Teks sumber:

JAKARTA - Pemprov DKI Jakarta pernah merencanakan adanya pengaturan jam kerja pada pegawai-pegawai perkantoran di Jakarta untuk mengurai kemacetan. Namun, sampai sekarang belum juga ada regulasi yang mengatur implementasi pengaturan jam kerja secara menyeluruh.
Padahal, sebelumnya Dinas Perhubungan DKI Jakarta juga sempat menggelar focus group discussion (FGD) lanjutan untuk menampung masukan dari sejumlah pihak terkait rencana pembagian jam masuk kantor tersebut.
Kepala Dishub DKI Jakarta Syafrin Liputo mengaku bahwa ternyata Pemprov DKI tak punya kewenangan untuk mengatur pembagian jam kerja pada perkantoran swasta.
Karenanya, diakui Syafrin, pemerintah hanya sebatas memberi imbauan bagi masing-masing perusahaan untuk membagi sendiri waktu kerja pegawainya yang masuk ke kanyor.
"Untuk jam kerja, tentu Pemerintah Provinsi DKI Jakarta tidak memeliki kewenangan karena Jakarta itu tidak berdiri sendiri. Ada wilayah Jabodetabek. Sehingga, disepakati bahqa untuk pengaturan jam kerja diserahkan ke masing-masing entitas," kata Syafrin saat ditemui di gedung DPRD DKI Jakarta, Rabu, 25 Januari.
Namun, lanjut Syafrin, setidaknya Pemprov DKI sudah menerapkan pengaturan jam kerja pada instansi di lingkungan pemerintahannya.
"Pemprov sudah melakukan sekarang. Misalnya jam kerja untuk sekolah, Kadis Pendidikan sudah membuat surat bahwa masuk jam 7. Kemudian untuk Pemprov juga sudah mengatur," urainya.
Sementara itu, Direktur Lalu Lintas Polda Metro Jaya Kombes Pol Latif Usman menyebut bahwa indeks kemacetan di Jakarta saat ini sudah mencapai lebih dari 50 persen pada 7.800 kilometer ruas jalan di Ibu Kota.
Hal ini disampaikan Latif dalam rapat kerja Komisi B DPRD DKI Jakarta bersama jajaran Dinas Perhubungan DKI Jakarta, Selasa, 24 Januari.

Data mentah:
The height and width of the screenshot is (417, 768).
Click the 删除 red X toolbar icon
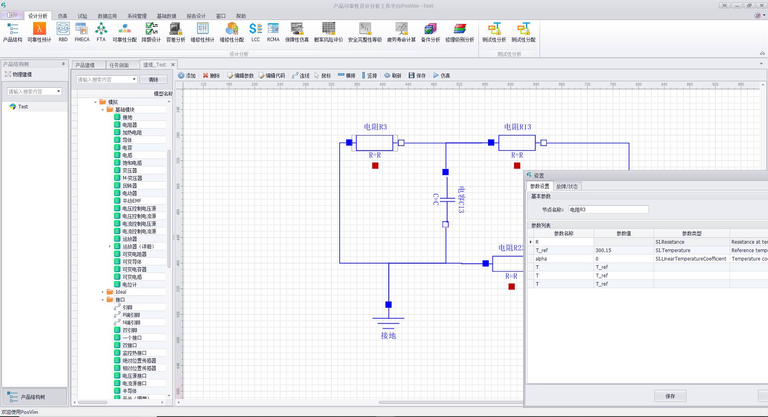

Tugas:
Tuliskan lanjutan berita tentang pengaturan jam kerja dan kemacetan di Jakarta, dimulai setelah kalimat terakhirnya.

Jawaban tertulis:
"Kita belum menghitung indeks kemacetan, tapi, perkiraan saya sejak akhir 2022 sudah di atas 50 persen. Ini menjadi perhatian kita bersama bagaimana situasi jakarta saat ini," kata Latif di Gedung DPRD DKI Jakarta.
Latif menyebut, kondisi kepadatan lalu lintas di Jakarta saat ini sudah mirip dengan yang terjadi pada 2019 lalu. Di mana, saat itu indeks kemacetannya mencapai 53 persen.
Berdasarkan hasil survei lembaga pemantau kemacetan asal Inggris, TomTom, Indonesia pun menempati peringkat 10 kota termacet di dunia pada tahun 2019.
"Tentunya kalau sudah di angka 50 persen sudah sangat mengkhawatirkan. Apalagi di angka 50 persen, di angka 40 persen, Jakarta itu sudah tidak aman," ujar dia.
Sampai pada kondisi pandemi COVID-19, indeks kemacetan Jakarta tahun 2020 turun ke angka 36 persen. Kemudian pada tahun 2021, angkanya kembali turun di angka 34 persen.
Latif berujar, pengurangan kepadatan lalu lintas di Ibu Kota terjadi karena pembatasan kegiatan masyarakat. Di mana, sejumlah kegiatan harus ditutup, pembelajaran sekolah dilakukan secara daring, dan banyak masyarakat bekerja dari rumah atau work from home (WFH).
Namun, saat akhir 2022, seiring dengan pemerintah melonggarkan pembatasan dan dilanjutkan pada pencabutan PPKM, kemacetan di banyak titik kembali terjadi.
"Aktivitas masyarakat setelah pertengahan 2022, mulai Juli kemarin kita sudah merasakan sendiri aktivitas hampir sama di 2019," urainya.